僕が声を発したと同時に、携帯電話が鳴りだした。渥美がポケットから携帯を取り出す。
「あっちゃー、もうこんな時間か、これは怒られる…。すまない。俺はもう帰らないといけないんだ。もう少し君とは話したかったんだけどなぁ。まぁ、また何度も会うだろうけど…。」
さりげなく言った、「また何度も会う」に疑問を感じたが、敢えて聞き流した。
「もし、何か聞きたいことがあれば相談に乗るよ。これでも、この世界には中々詳しいつもりだからね。ここに連絡してくれればいい。」
そう言って、渡されたのは喫茶店のマッチ箱。箱の表には「喫茶Gentle」、裏にはその連絡先が書いてあった。
「俺は大概そこにいるよ。俺のやってる店なんだ。客としてでも大歓迎だから、じゃあね!」
「あ、はい。また色々この世界について聞きにいきます。

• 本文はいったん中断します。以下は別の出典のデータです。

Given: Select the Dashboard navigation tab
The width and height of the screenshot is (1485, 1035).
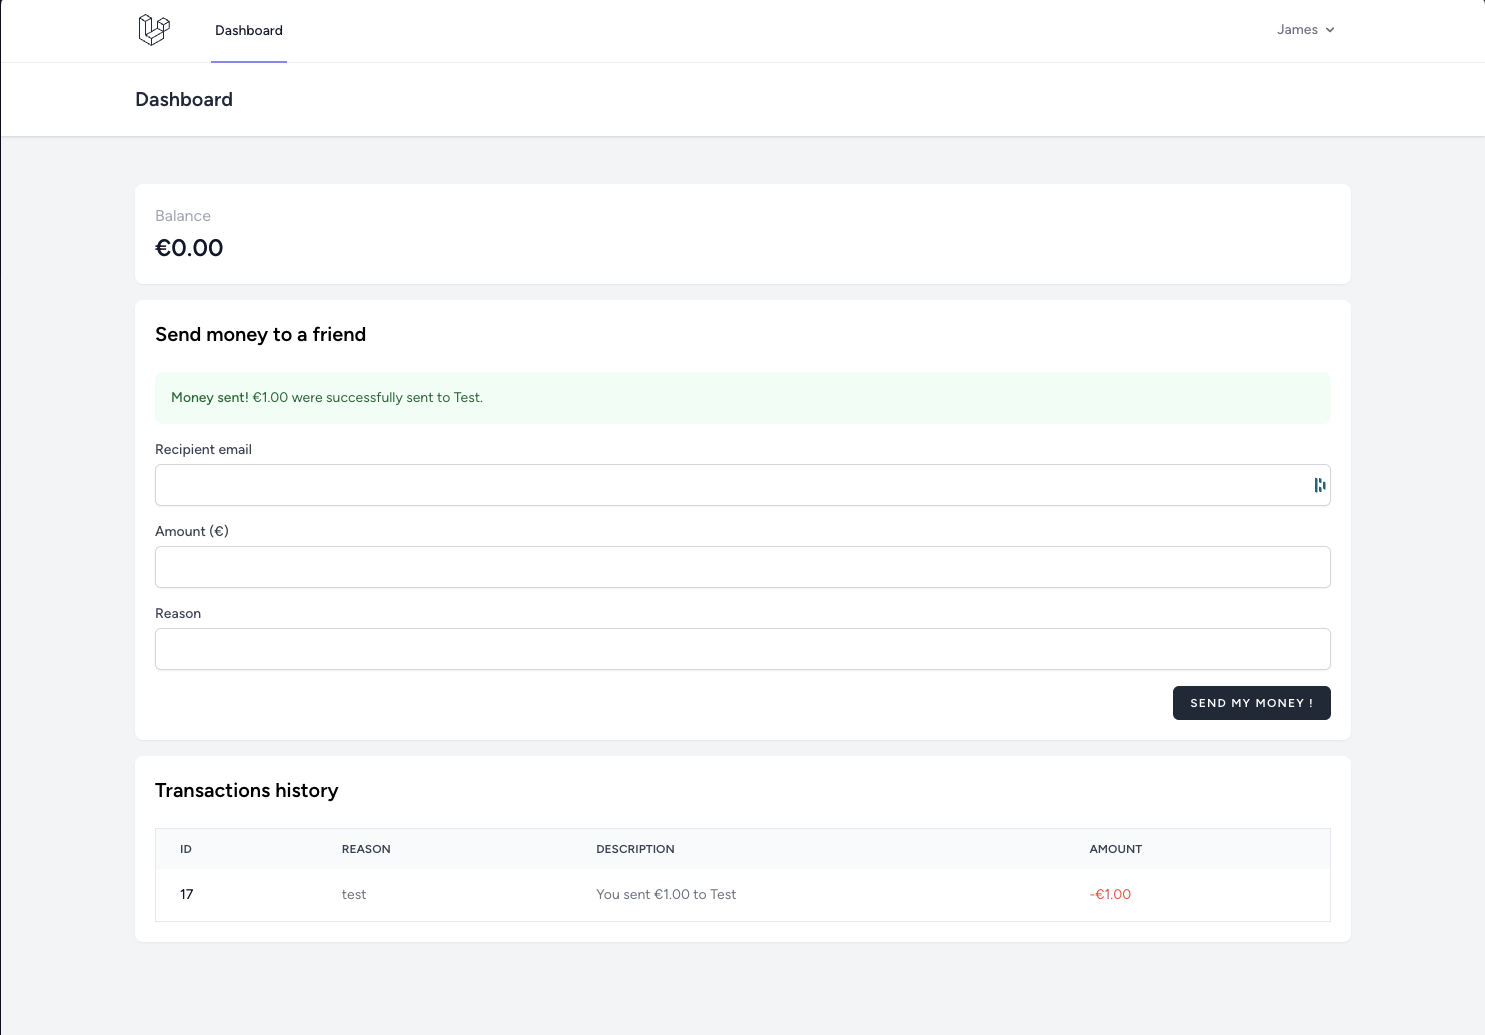Looking at the screenshot, I should [249, 31].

」
渥美は僕の返答にまたニコリと微笑んで走って帰ろうとした。そこで、ふと聞きたいことを思い出して渥美を引き止めた。
「あ、あの!渥美さん!一つ聞いてもいいですか?」
僕がそう呼びかけると、渥美は振り返り僕の方をまっすぐ見た。
「どうしたんだい?」
「もう僕は現実世界に帰れないんですか?」
「…。君はここが嫌いなのかな?」
「いえ、確かに、ここはいいところだし好きです。でも…やっぱり友達もいる向こうの世界に帰りたいんです。」
「…そうか。…帰れないことはないが、今の経済力では到底叶わない。
「…やっぱりそうですか。」
「残念だけどね。まぁ、大丈夫。なんなら俺もまた別の方法を探してみるよ。でも、帰るのにもちゃんと決断しなきゃ。またここには戻って来れないからね。」

"プルルルル"

渥美の携帯がまた鳴る。携帯をまた取り出す渥美。でも、今回は先ほどとは、うってかわって携帯を見た瞬間、渥美は一瞬で青ざめた。そして、鳴り続ける携帯をおそるおそるつなげ耳元にスピーカーを持っていく。

"うhふぃおhふぃうhfゔぃえhgfgv!"

携帯からなにか凄い音が聞こえた。すると、渥美は電話で話しているのにも関わらず頭を下げ、
「申し訳ございません。もう、帰ります。帰らせて頂きます!!」
と全力で謝罪した。何度も何度も電話の向こうに頭を下げながら。そんなやり取りが何度か続いた後、渥美は携帯を切ると同時に走り出した。
「かいむくん!ごめん!もう帰るな!じゃあね!!」
渥美さんの慌てっぷりは相当なものだった。僕は噴水の前で渥美が見えなくなるまでその様子を見つめていた。
「世界に戻らないと…いけなのかな。」
それはある小さな噴水でのことだった。